The dominant model of visual memory capacity asserts that only a limited number of items can be simultaneously represented in working memory (110). Support for this model has come primarily from change-detection tasks, in which detection was close to 100% correct for small numbers of items, and declined only when the set size increased above a certain limit, generally three or four items (4, 5). An alternative way to explore the limits of visual working memory is to consider the precision with which each visual item is stored as a function of the number of objects in a scene. This approach provides a radically different perspective on visual capacity limits, revealing rapid redistribution of limited memory resources across eye movements and covert shifts of attention.

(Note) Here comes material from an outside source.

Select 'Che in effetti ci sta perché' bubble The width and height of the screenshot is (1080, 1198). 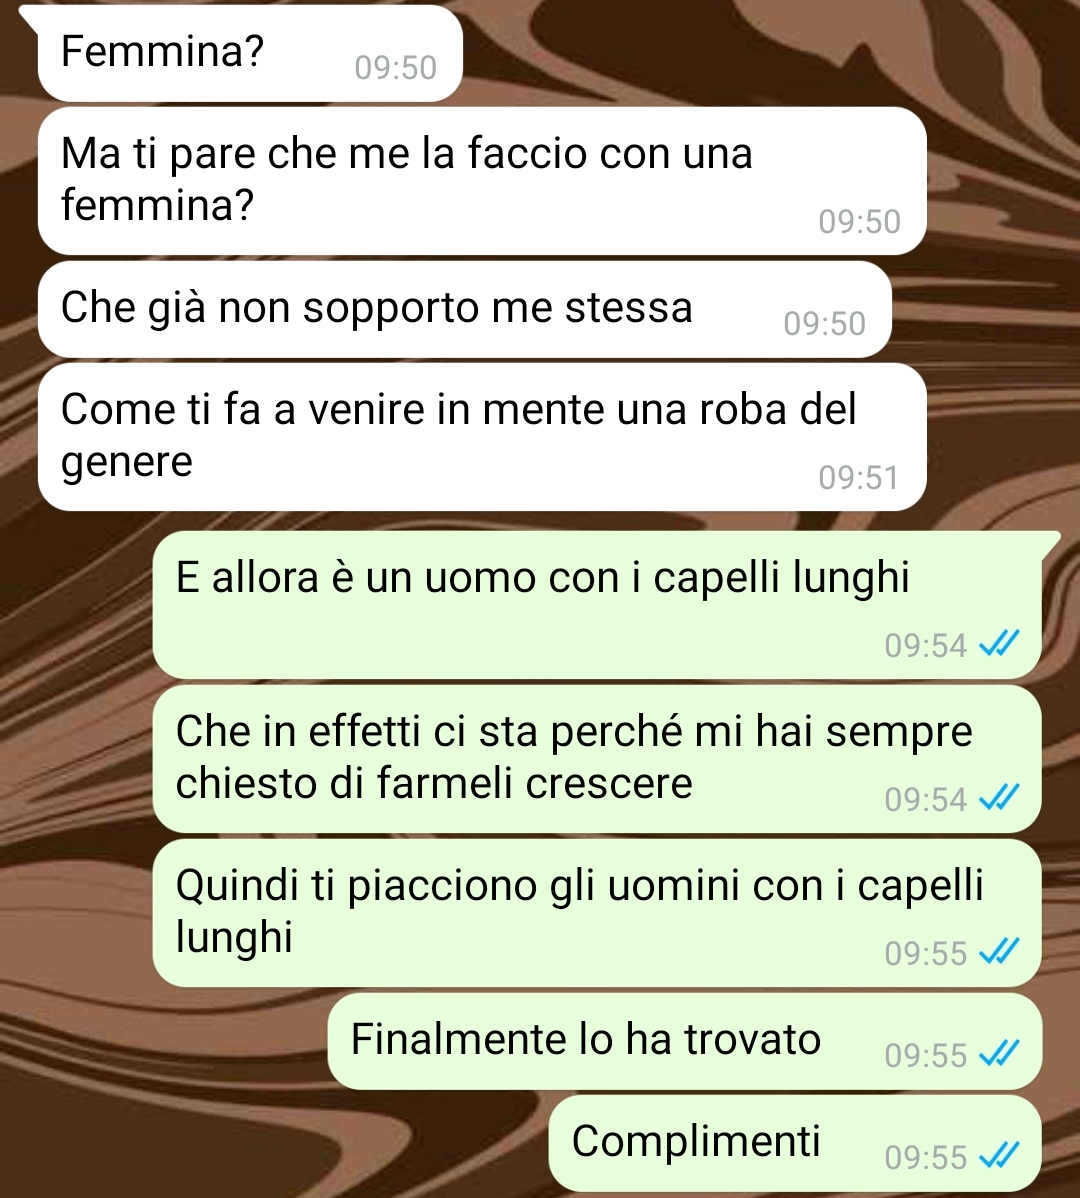(x=597, y=759)
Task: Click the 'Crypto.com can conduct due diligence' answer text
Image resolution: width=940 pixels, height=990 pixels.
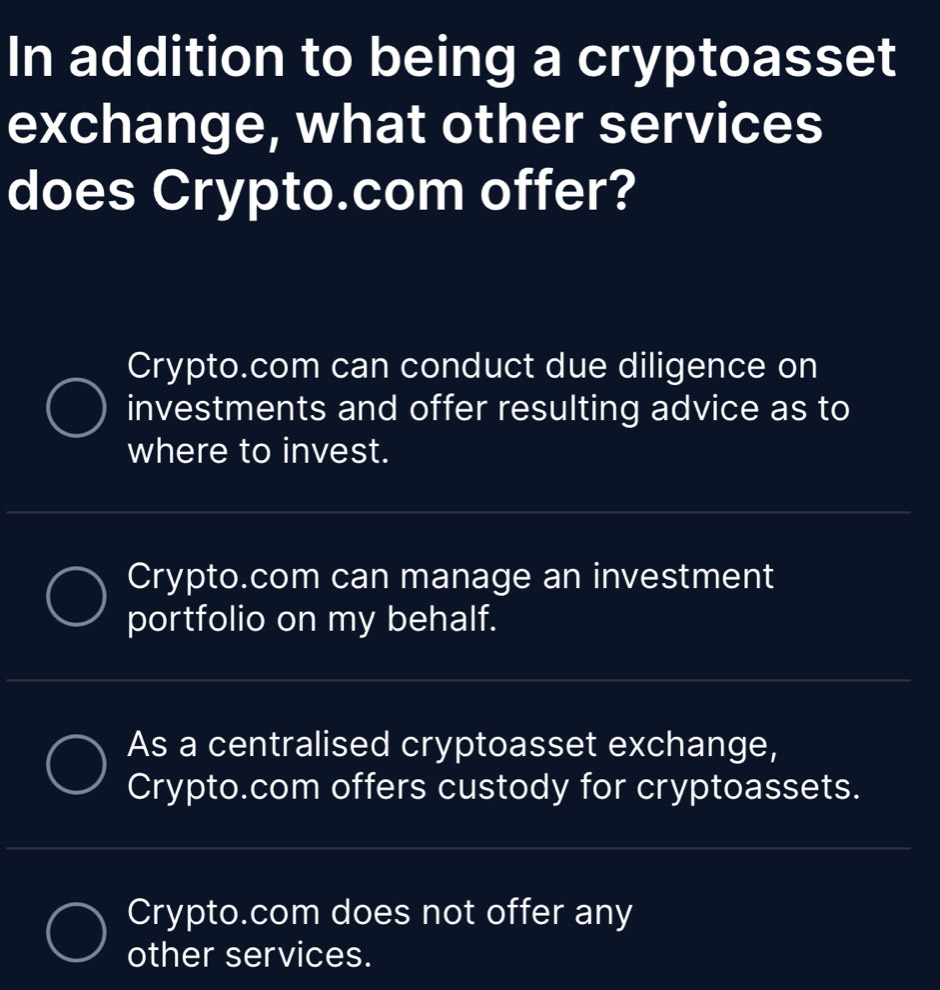Action: coord(472,366)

We tested subjects' ability to remember the location and orientation of multiple visual items after a brief disappearance of the stimulus array, with or without an intervening eye movement (Fig. 1). To minimize the role of configurational memory (11), only one of the items was redisplayed after the delay; subjects reported the direction in which this probe item had been displaced or rotated. Responses varied probabilistically with the magnitude of the change to the probe item (Fig. 2A). Subjects' response functions were successfully fitted with cumulative Gaussian distributions, consistent with a Gaussian distribution of error in the stored representation of the original stimulus (12).

Fig. 1.

Experimental procedure. (A) Stimuli and sequence of events on a location-judgment trial. The example shown is a fixation trial with a set size of four items. After the sample display is blanked, subjects' memory for location of a randomly chosen item is tested by redisplaying the item displaced horizontally through distance Δ. The subject must report the direction of displacement. (B) An orientation judgment trial (this time shown for the saccade condition, with a set size of two items). At the tone, the subject makes a saccade toward the item of a prespecified color (here green) with the display being blanked during the eye movement. A randomly chosen item is redisplayed, rotated through an angle Δ, and the subject reports the direction of rotation. Red circles indicate gaze position.

Fig. 2.

Performance on the memory task. (A) Proportion of displacements judged outward from fixation (top row) as a function of the actual displacement (Δ) and number of items in the display (N). Similar plots are shown in the lower row for orientations (rotations) judged clockwise as a function of the actual rotation and number of items. Results from fixation trials are shown in black, and those from saccade trials in red. Curves indicate cumulative Gaussian distributions fitted to the response data. The slopes of these functions become flatter with increasing number of items. (B) Precision (determined by the reciprocal of the SD of the fitted Gaussian) falls as a function of the number of items in the sample display. Error bars indicate ±1 SE.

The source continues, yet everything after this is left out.